The May federal election is shaping up to be a seat-by-seat slugfest, as polls reveal a shift to minor parties in some critical contests.

Liberals fear loss of federal South Australia marginal seats

Scott Morrison is in a strong position to hold on to Victoria’s most marginal seat, but the Coalition’s vote has collapsed in two other electorates targeted by Labor.

Polling – commissioned by the Herald Sun – of nine battleground electorates ­reveals the May election is shaping up as a seat-by-seat slugfest, with Labor’s strong lead in national polls not translating consistently in key races and the minor parties receiving a large protest vote.

In Victoria, the Liberal Party’s primary vote in Chisholm has slightly improved to 45 per cent in the face of a determined Labor campaign to make it one of the eight seats it needs to win to form government with a 76-seat majority.

But support for the Prime Minister and his government has crashed by double digits in the Sydney seat of Reid and the Perth electorate of Swan, putting Labor in the box seat to claim both, despite a rise in the number of voters indicating they will give their first preference to One Nation.

KJC Research produced the polling, with about 800 voters surveyed in each seat on Thursday and Saturday last week.

Support for Scott Morrison’s government has crashed by double digits in some seats. Picture: Dan Peled
Support for Scott Morrison’s government has crashed by double digits in some seats. Picture: Dan Peled

While it identified widespread dissatisfaction with Mr Morrison’s performance in the nation’s top job, Anthony Albanese’s approval ratings were similarly poor, with far more voters still on the fence about the Labor leader.

Mr Morrison remains the preferred prime minister in Chisholm – which takes in the suburbs of Box Hill, Burwood, Blackburn, Chadstone, Mount Waverley, Glen Waverley and Wheelers Hill – as well as the government-held Queensland seats of Flynn and Longman and the NSW electorate of Gilmore, which Labor is clinging on to in the face of strong Coalition campaigning.

The past three Newspolls have given Labor a nationwide 55-45 per cent two-party-preferred lead, with Labor’s primary vote at 41 per cent while the Coalition has fallen behind on 35 per cent.

Since the South Australian Liberal government was swept from power at last weekend’s election, concern has mounted within the Morrison government about its federal seat of Boothby where Liberal MP Nicolle Flint is retiring.

The KJC Research poll found the party’s primary vote had fallen by 7 per cent since the 2019 federal election, although those voters shifted more to minor parties than to Labor, putting the fate of the seat in doubt.

In Swan, where Liberal member Steve Irons is also retiring, the government’s primary vote crashed to 31 per cent while support for Labor climbed to 37 per cent, with 19 per cent of voters preferring One Nation or Clive Palmer’s United Australia Party.

The poll confirms the Liberals’ fears about losing Reid in Sydney.

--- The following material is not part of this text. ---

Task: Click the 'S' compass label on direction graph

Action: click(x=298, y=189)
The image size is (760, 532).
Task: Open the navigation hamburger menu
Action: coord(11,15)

Sitting MP Fiona Martin’s primary vote plummeted from 48.32 per cent to 33 per cent.

One Nation – which did not run a candidate last time – received a 13 per cent share of the primary vote even though it is yet to select someone to run.

It is a similar story in Gilmore, where One Nation polled at 8 per cent from a standing start, despite not having a candidate in the field. The Liberal primary vote there is at 36 per cent, giving former NSW minister Andrew Constance a chance to win it from Labor’s Fiona Phillips.

In the Tasmanian seat of Bass, Liberal MP Bridget Archer improved her primary vote to 45 per cent off the back of the strongest personal rating of the sitting MPs across each of the nine seats.

Liberal member Gladys Liu is holding on in Chisholm. Picture: AAP Image
Liberal member Gladys Liu is holding on in Chisholm. Picture: AAP Image

The poll found 59 per cent of Bass voters viewed her favourably and 17 per cent unfavourably, compared to 28 per cent satisfied with the performance of the Prime Minister and 60 per cent who were dissatisfied.

While senior Liberal figures have been growing in confidence about their chances of trimming Labor’s strong margins in Melbourne’s outer suburban seats, the poll showed the government’s primary vote had slumped by 10 per cent in Dunkley.

In that seat in Melbourne’s southeast – including the suburbs of Frankston, Langwarrin, Carrum Downs, Seaford and Mt Eliza – just 32 per cent of voters thought the government had done a good or very good job for three years, while 49 per cent said it had been poor or very poor.

In Queensland, Labor’s primary vote remains too low in Flynn and Longman to seriously challenge the Coalition.